PASSAGE TO READ =>
%%

# LoTR: Return of the King EE - $17.98



## Mark Lamutt (Mar 24, 2002)

Saw this over at DVDTalk earlier - using the coupon code BKSELLR ($10 off) coupon over at Barnes & Noble you can preorder RoTK EE for $17.98 with free shipping.

Coupon expires in the middle of November. RoTK EE ships on 12/4.

I thought this was a pretty fine deal!


----------



## Cyclone (Jul 1, 2002)

Thats pretty cheap.


----------



## Guest (Oct 27, 2004)

THANKS for passing along that information! Even with sales tax, I pre-ordered the Extended Edition for under $20! Quite a deal. Thanks again.


----------



## poeppe (Mar 25, 2002)

When I try to use that code to place a pre-order I get this error

"Your purchase does not meet the eligibility requirements for this coupon. Please check your coupon requirements to determine why your order does not qualify for this coupon. "

What are the requirements for that coupon code?

Thanks,
Denis


----------



## Mark Lamutt (Mar 24, 2002)

I have no idea, poeppe. It worked for me without any problems.


----------



## poeppe (Mar 25, 2002)

I just checked on dvdtalk and found that a lot of others are getting the same error and others are saying that this deal is dead

Guess I should have placed my order yesterday when I first saw your post. 

Thanks


----------

%%

DATASET EXTRACT =>
%%

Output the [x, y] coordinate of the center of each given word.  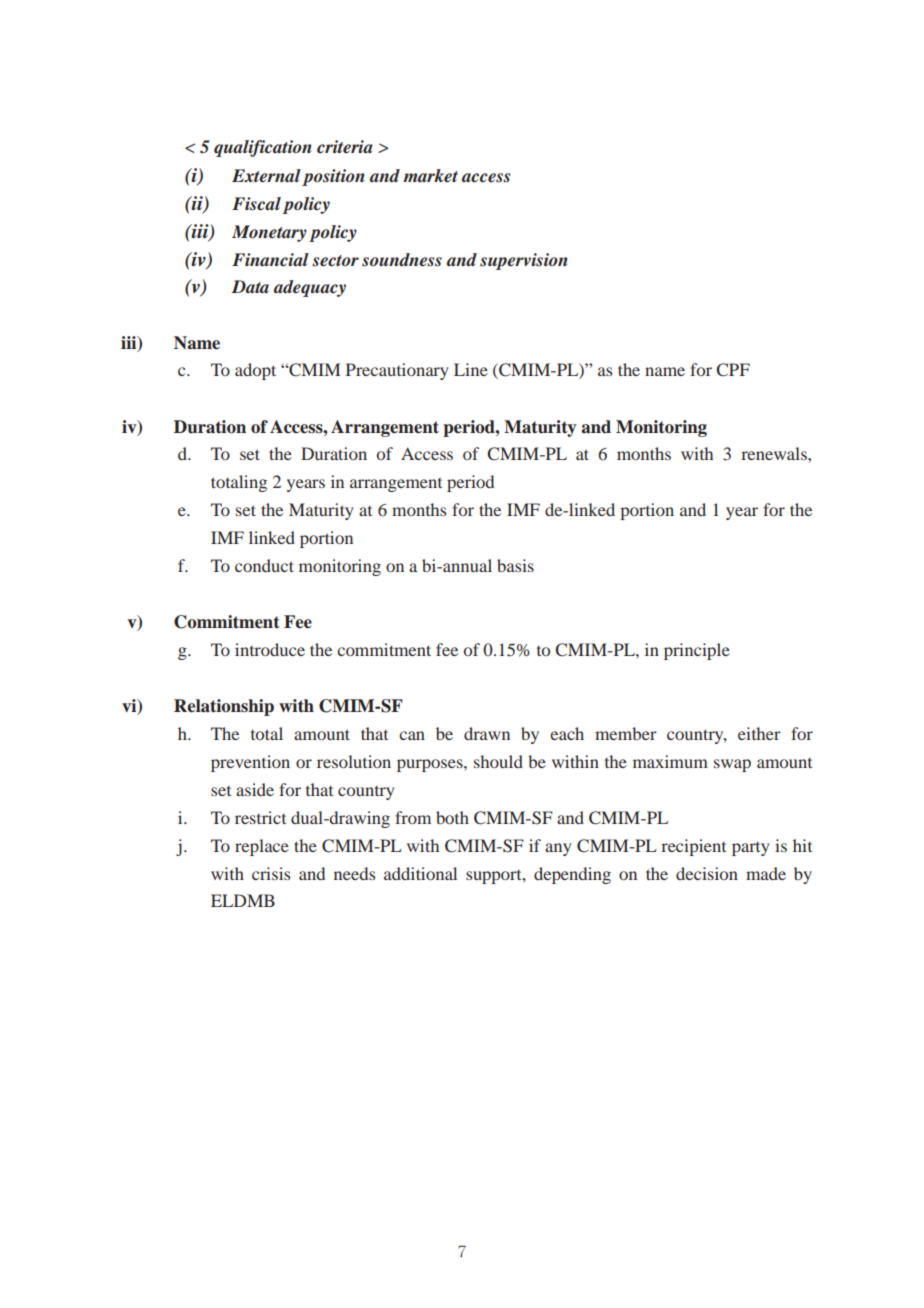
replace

%%

REQUIREMENTS => According to the forum thread about the Return of the King deal, what date does the Extended Edition ship? These lines come from a separate source, not from the forum thread.

OUTPUT => 12/4